DW Landscape

The Data Warehouse Landscape - Q4 2015

The data warehouse concept appeared in the late 1980s, the idea being to maintain a separate copy of transactional system data for purely analytical purposes. This was necessary partly to overcome mixed workload constraints in the databases of the day, and partly to consolidate data from multiple corporate information sources. Database technology has radically changed since those early days, but the notion of maintaining a specialist analytical data source has remained, sometimes based on a different database platform from the core transactional business applications like ERP, CRM and supply chain systems.

Data warehouses have to deal with ever-increasing data volumes. In 2003 the largest data warehouse in the world was 30 TB in size, yet there are many examples now of petabyte sized operational data warehouses, a 30 fold+ increase in just over a decade. A 2012 Information Difference survey showed that most customers were experiencing data growth of 20-50% annually, and there is no sign that the rapid pace of data growth is relenting. Traditional databases have begun to creak under the strain.
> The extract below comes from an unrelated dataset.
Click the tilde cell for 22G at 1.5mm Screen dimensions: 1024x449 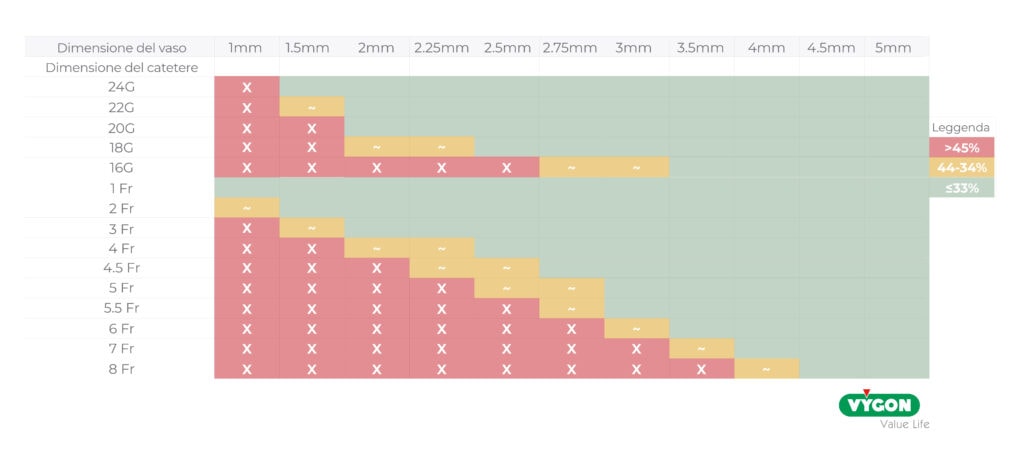[312, 107]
Nowadays data warehouses have to adapt to the rise of “big data”, which is stored in non-traditional file systems such as Hadoop and may include machine-generated data, text, and images. Vendors have had to co-exist with this emerging source of data, either providing adaptors to big data file systems or acquiring or developing technology that is able to handle such data within their existing platform. An example may be to store such data in a separate physical store but to build an optimiser capable of running queries across these different data stores.

These additional challenges have pushed the traditional SQL-based database to its limits, and we are seeing the rise of newer database technologies (NoSQL) not based on the relational model, sometimes with dynamic rather than traditional fixed schemas. An in-depth survey on this subject at the end of 2014 by the Information Difference leads us to conclude that the worlds of Hadoop and the data warehouse are, at least for now, quite distinct and complementary. However we expect to see this distinction blur over time.
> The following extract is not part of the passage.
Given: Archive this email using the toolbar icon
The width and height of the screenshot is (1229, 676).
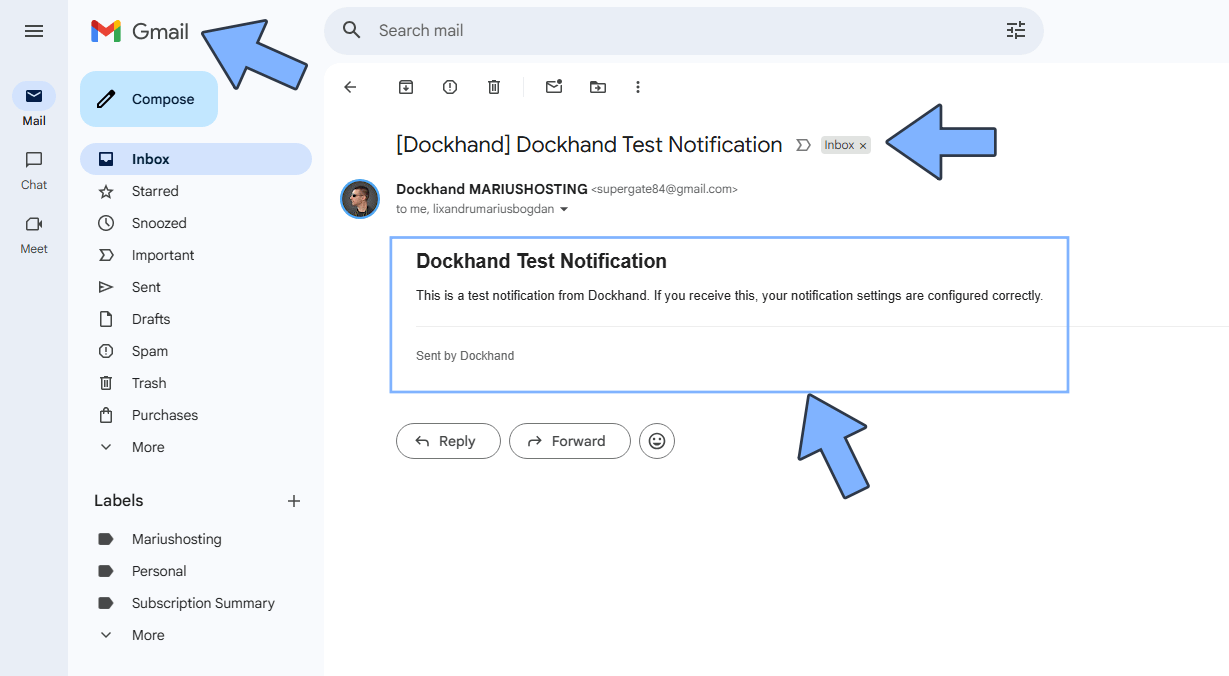Looking at the screenshot, I should pyautogui.click(x=405, y=87).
A further challenge to the traditional models has been the inexorable rise of cloud storage as an alternative to on-premise technology within the enterprise. This approach, which promises more scalable platforms that are simpler to maintain for the end-user, is steadily eroding the traditional boundaries of data being stored within the physical data centres of a company. Data warehouses are expected to be capable of being deployed in either a private or public cloud, the latter being exemplified by the advent of Amazon Redshift into the market.

Within the data warehouse world, the largest vendors remain Oracle, IBM, Microsoft and Teradata, with Greenplum (now ultimately owned by Dell) and SAS Institute being other large-scale providers. Assorted niche providers fill out the market, including the data warehouse application of Kalido. Increasingly, but not exclusively, columnar approaches are used for large-scale data warehouses. In general, columnar databases allow greater compression than row-based and offer faster performance for queries at the expense of slower load times. Some traditional database vendors now offer columnar options “under the covers” for suitable database workloads.

The data warehouse world shows sign of both consolidation and innovation, as the large established vendors acquire innovative technologies in the race to stay ahead of the challenges of the market. Data warehouses are being pulled in several directions, having to cope not just with greater data volumes but with non-traditional data types as well as being expected to cope with a mix of deployment options, both on-premise and cloud. The significant challenges that result are encouraging the advent of innovative start-ups that in time may reshape the data warehouse landscape considerably.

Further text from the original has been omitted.